The chapter’s first meeting was held on the Texas A&M campus on 13 February and was primarily informational for students who may be interested. While joining a student chapter of IADC is a natural choice for petroleum engineering students, the organization is open to students from all disciplines with an interest in the oil and gas industry, Mr Wittig said. “We want to promote crossdisciplinary interaction,” he said. “We want to engage students that may be typically isolated within their departments. We’re trying to get them to engage together so that they’re more prepared for whenever they get into the industry and actually have to engage on a multidisciplinary basis, with different types of people.”
Later this month, the chapter will host a well control class to be taught by Randy Smith of Smith, Mason and Co. In addition, the student chapter is seeking sponsorship to participate in the Houston Chapter’s charity shoot on 10 March in Houston and to hold a golf tournament in April. It’s also in the process of planning a round table dinner with members of industry.
The student chapter will also work to foster a closer relationship between the university and IADC, giving more companies the opportunities to take advantage of faculty expertise at the university, Dr Jerome Schubert, the chapter’s faculty sponsor, said. “You could work with some great professors and great grad students to solve problems for the industry,” he said. Already, Texas A&M faculty are working on projects with Statoil, Enhanced Drilling, Tenaris and US Steel.
The more the industry lends its support, the more the chapter will be able to succeed, and the better-positioned IADC will be to create additional student chapters at other universities. “Texas A&M is a great place to kick off the student chapter for IADC, and we expect to be able to grow it to other universities after this has become a model for how to make it work,” Mr Hendricks said. “We certainly encourage everybody’s support in helping sustain this and make it successful at Texas A&M so that it can be successful at other universities as well.”

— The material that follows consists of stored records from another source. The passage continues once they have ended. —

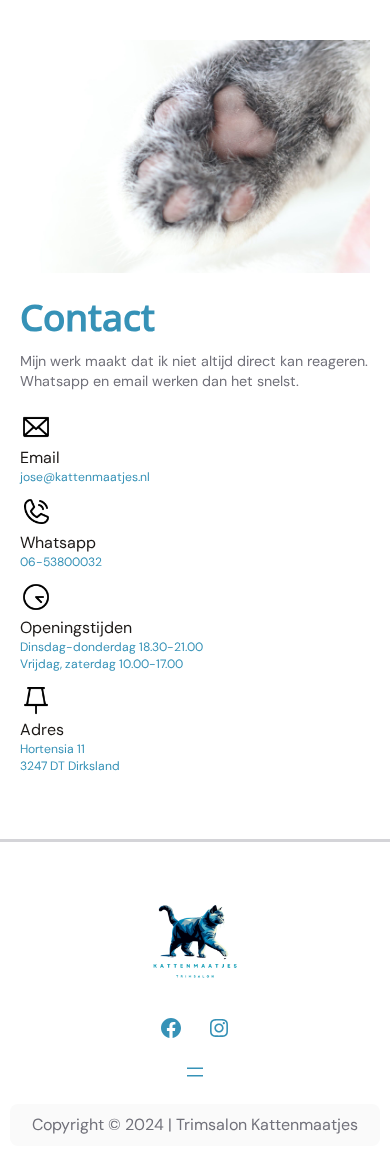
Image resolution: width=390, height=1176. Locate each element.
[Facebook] (171, 1028)
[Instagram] (219, 1028)
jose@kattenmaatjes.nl (85, 477)
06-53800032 (61, 562)
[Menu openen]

IADC is already engaging with additional universities that have expressed interest in establishing local student chapters. Rather than focusing only on schools with strong petroleum engineering programs, IADC is looking for opportunities to start student chapters at as many universities as possible. “One thing we’ve tried to establish from the beginning is it’s not just about engineering, but also other disciplines like accounting and finance,” said Chris Menefee, President of the Houston Chapter and Vice President of Business Development at Independence Contract Drilling. “There are a lot of disciplines that students are learning that IADC and our industry can benefit from.” As IADC begins to launch student chapters at other schools, the association will look to university alumni in the drilling industry for assistance, Mr Menefee said.